Он еще в Москве решил непременно повидать в этот свой приезд Трофима Никаноровича, напомнить об отце, сказать, что унаследовал от него страсть к книгам, и покаяться, что не прочь поживиться чем-нибудь.
Чуляев жил на Обводном канале, и уже горели фонари, лишь белесо освещавшие ноябрьскую муть, а квартира Чуляева оказалась во дворе, за похожей на тоннель аркой ворот, в старинном доме, даже не петроградском или петербургском, а санкт-петербургском, и, наверно, такие же крутые колена лестницы одолевали в свою пору герои Достоевского.
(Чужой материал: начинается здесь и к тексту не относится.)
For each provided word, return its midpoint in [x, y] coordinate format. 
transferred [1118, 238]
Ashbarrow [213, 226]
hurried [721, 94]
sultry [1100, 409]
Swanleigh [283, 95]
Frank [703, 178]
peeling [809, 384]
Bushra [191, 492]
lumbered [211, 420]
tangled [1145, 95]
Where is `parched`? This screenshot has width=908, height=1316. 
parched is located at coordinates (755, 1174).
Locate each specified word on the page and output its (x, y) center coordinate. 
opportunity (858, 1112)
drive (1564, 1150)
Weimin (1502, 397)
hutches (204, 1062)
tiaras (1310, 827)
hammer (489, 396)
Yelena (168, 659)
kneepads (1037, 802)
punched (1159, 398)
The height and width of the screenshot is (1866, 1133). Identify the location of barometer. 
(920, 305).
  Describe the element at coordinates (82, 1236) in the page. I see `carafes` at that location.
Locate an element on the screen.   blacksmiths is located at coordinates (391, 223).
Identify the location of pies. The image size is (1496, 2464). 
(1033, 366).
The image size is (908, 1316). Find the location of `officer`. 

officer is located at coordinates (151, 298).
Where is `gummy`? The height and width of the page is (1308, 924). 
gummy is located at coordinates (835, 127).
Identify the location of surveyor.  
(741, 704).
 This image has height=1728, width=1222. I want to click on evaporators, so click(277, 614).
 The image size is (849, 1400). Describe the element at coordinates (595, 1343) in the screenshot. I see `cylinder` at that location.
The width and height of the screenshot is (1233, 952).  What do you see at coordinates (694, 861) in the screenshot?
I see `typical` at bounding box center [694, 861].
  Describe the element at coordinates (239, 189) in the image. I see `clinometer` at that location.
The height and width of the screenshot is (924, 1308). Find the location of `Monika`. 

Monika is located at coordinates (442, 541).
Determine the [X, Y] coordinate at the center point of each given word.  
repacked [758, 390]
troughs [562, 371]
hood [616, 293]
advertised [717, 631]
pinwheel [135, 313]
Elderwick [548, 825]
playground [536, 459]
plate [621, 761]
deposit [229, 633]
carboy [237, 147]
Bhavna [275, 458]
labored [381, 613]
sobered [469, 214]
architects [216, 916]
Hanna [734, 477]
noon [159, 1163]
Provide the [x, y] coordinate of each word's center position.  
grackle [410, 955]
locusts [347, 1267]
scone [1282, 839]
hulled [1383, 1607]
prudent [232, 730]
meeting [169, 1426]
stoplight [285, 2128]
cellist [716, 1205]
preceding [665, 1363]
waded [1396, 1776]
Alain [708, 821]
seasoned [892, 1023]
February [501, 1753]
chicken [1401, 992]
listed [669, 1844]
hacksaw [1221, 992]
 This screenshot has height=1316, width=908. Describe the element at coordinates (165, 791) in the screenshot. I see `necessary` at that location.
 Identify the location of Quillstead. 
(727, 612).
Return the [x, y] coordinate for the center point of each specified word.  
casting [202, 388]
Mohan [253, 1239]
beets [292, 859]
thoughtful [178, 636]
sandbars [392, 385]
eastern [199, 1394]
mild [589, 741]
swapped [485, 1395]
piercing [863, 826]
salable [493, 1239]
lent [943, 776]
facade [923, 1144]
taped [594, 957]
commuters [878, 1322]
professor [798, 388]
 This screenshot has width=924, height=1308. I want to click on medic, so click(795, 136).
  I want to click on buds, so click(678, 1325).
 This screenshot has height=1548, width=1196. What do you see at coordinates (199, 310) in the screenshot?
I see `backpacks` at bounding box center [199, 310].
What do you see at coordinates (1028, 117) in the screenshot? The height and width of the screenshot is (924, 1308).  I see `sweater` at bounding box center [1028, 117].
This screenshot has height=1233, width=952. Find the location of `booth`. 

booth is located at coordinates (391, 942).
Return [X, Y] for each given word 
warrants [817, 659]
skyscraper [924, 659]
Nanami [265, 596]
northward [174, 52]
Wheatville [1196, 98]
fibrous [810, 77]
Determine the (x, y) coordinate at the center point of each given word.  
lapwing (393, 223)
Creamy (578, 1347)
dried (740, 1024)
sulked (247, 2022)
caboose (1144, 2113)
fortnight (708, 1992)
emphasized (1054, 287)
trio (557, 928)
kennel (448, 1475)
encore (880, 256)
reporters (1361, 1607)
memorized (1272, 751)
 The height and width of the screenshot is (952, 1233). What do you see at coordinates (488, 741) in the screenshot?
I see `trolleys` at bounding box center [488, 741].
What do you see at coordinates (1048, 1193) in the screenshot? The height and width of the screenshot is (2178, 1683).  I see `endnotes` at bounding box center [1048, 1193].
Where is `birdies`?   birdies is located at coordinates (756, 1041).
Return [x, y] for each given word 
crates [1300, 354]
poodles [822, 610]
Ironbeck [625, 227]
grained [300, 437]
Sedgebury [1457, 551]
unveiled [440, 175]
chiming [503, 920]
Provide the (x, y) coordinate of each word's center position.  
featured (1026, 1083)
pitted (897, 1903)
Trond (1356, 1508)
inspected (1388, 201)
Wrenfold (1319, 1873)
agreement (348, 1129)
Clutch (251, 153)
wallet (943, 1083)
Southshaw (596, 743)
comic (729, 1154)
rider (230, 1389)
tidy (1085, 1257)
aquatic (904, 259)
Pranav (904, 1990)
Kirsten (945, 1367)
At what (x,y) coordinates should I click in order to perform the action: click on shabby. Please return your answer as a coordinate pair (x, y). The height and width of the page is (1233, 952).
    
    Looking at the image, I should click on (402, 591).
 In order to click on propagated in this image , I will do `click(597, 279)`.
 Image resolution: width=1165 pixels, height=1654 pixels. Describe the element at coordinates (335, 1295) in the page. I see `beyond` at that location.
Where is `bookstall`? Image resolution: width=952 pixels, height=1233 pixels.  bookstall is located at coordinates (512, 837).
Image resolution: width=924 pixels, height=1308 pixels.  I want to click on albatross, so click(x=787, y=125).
Он нашел возле обитой клеенкой, с торчащим кое-где войлоком, двери звонок, ждал, что услышит шаркающие, стариковские шаги, но простукали легкие каблучки, и какая-то девушка, которую он не разглядел в полутьме, открыла ему дверь.
— Трофима Никаноровича можно видеть? — спросил он.
Девушка отступила, грустно посмотрела на него, и теперь он разглядел ее милое лицо с серыми, строгими глазами.
— А вы кто? — спросила она.
Садовников назвал себя, назвал и своего отца.
— Дедушка два года назад умер, — сказала она. — Я его внучка, пройдите, пожалуйста.